*COSA FARE*: Prosegui, per favore, il testo sul sogno di fare il medico, partendo subito dopo la sua ultima frase.

Le mie amiche, ridendo, me lo dicono sempre: «Sei un medico mancato!». Certo, scherzano, ma non troppo, perché poi, quando capita loro di avere un problemino di salute, mi telefonano per chiedere «consulti». Ovviamente non sono un dottore, ma devo dire che spesso e volentieri le mie valutazioni coincidono con le diagnosi e le prescrizioni degli specialisti veri, a cui indirizzo le ragazze. Mal di pancia? Potrebbe essere un po’ irritato il colon: vai con i fermenti lattici, che contribuiscono anche a rinforzare il sistema immunitario. Senso di stanchezza? Sotto con il magnesio. E via dicendo.

Da piccola avrei voluto fare il medico

Del resto, da bambina mi era anche venuta l’idea di un futuro in camice bianco, poi ho preso strade più… spensierate: per come sono fatta io dal punto di vista emotivo, non sarei stata in grado di tenere la corretta distanza con i pazienti e, di conseguenza, sarei stata schiacciata dal peso dei loro fardelli. Comunque, so quali sono i farmaci specifici per quasi ogni tipo di problema, soprattutto ho imparato a prestare attenzione ai segnali che ci manda il corpo. Quest’ultimo è una macchina perfetta, che, però, va ascoltata e accudita, quando, invece, in giro vedo molta ignoranza sui temi di salute. Per questo ho nel cassetto il format di un programma tv dal titolo molto chiaro, Corpo umano, istruzioni per l’uso, in cui ogni puntata è dedicata a una parte del nostro organismo, con uno specialista a spiegarla in maniera semplice.

*RIGHE*:
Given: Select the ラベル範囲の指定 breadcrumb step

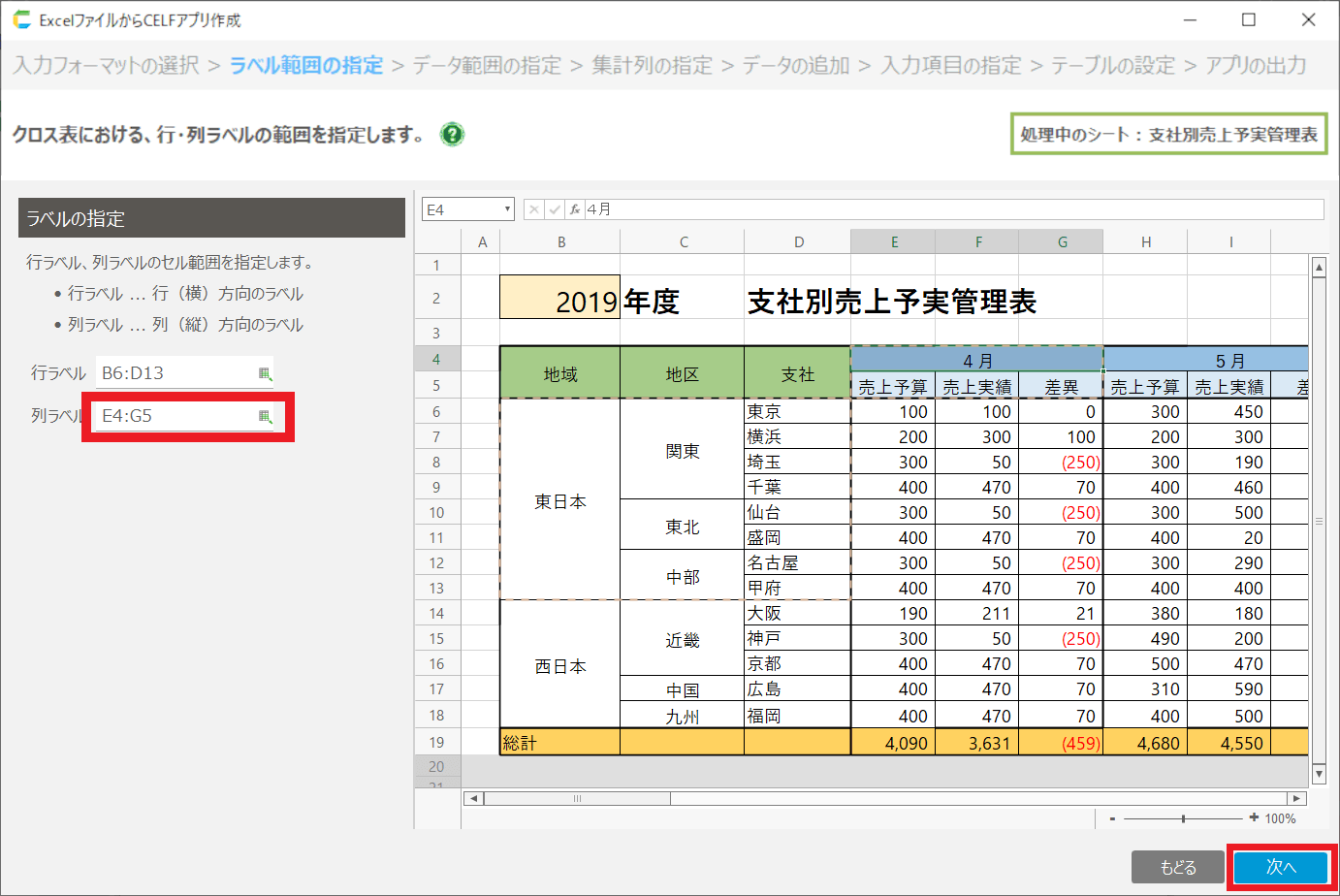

---

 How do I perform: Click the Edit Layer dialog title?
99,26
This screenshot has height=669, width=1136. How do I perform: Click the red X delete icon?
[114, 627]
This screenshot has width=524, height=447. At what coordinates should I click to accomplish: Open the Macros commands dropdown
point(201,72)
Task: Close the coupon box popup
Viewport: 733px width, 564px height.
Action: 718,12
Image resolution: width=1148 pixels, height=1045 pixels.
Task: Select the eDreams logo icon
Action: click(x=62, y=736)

--

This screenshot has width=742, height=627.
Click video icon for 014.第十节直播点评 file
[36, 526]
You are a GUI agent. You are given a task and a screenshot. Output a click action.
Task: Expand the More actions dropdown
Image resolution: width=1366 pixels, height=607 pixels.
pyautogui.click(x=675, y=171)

*RISPOSTA*:
Gruppo San Donato

Quelle piccole tracce di sangue

Insomma, la parola d’ordine di noi tutti deve essere «prevenzione». A me ha salvato la vita. Eravamo nel 2006 e io stavo parlando con una conoscente di mia madre intenta a combattere un brutto male. Alla mia domanda su come se ne fosse accorta, rispose: «Da piccole tracce di sangue nelle feci». Peccato che capitasse anche a me… «Devi subito andare a fare una colonscopia», intervenne mamma, decisa come sempre. Ma io non ne volevo sapere: una mia amica mi aveva raccontato quanto fosse doloroso e imbarazzante questo esame. Tenni duro per mesi, finché la sofferenza ebbe la meglio sulla paura. Nel mio colon aveva preso residenza un polipo abbastanza grande e che andava assolutamente tolto, fu la diagnosi del test (che, con le odierne tecnologie e grazie anche alla sedazione, alla fine non si rivelò quell’incubo che temevo). L’intervento, oltre alla classica polipectomia, comprese anche, a scopo ulteriormente preventivo, la resezione del sigma, una parte dell’intestino, ma, per fortuna, poi tutto finì lì. «Se avesse aspettato altri sei mesi, avrebbe dovuto sottoporsi a chemioterapia», mi spiegò il chirurgo. Avessi fatto la colonscopia sei mesi prima, invece, probabilmente mi sarei evitata la doppia operazione.

La colonscopia fa male?

La paura è inutile e deleteria

Fu quello il mio giro di boa: non bisogna avere paura della diagnostica, ma sottoporsi a controlli – ecografie a tiroide, vescica, reni, pap test, visita ginecologica – ogni qual volta il corpo ci fa capire che qualcosa non funziona. E attenzione: questo non vuol dire essere ipocondriaci, perché l’ipocondria, trasformando l’attenzione alla salute in un’ossessione, è essa stessa una malattia. Prendersi cura di se stessi vuol, però, dire anche informarsi (in maniera corretta, mi verrebbe da specificare).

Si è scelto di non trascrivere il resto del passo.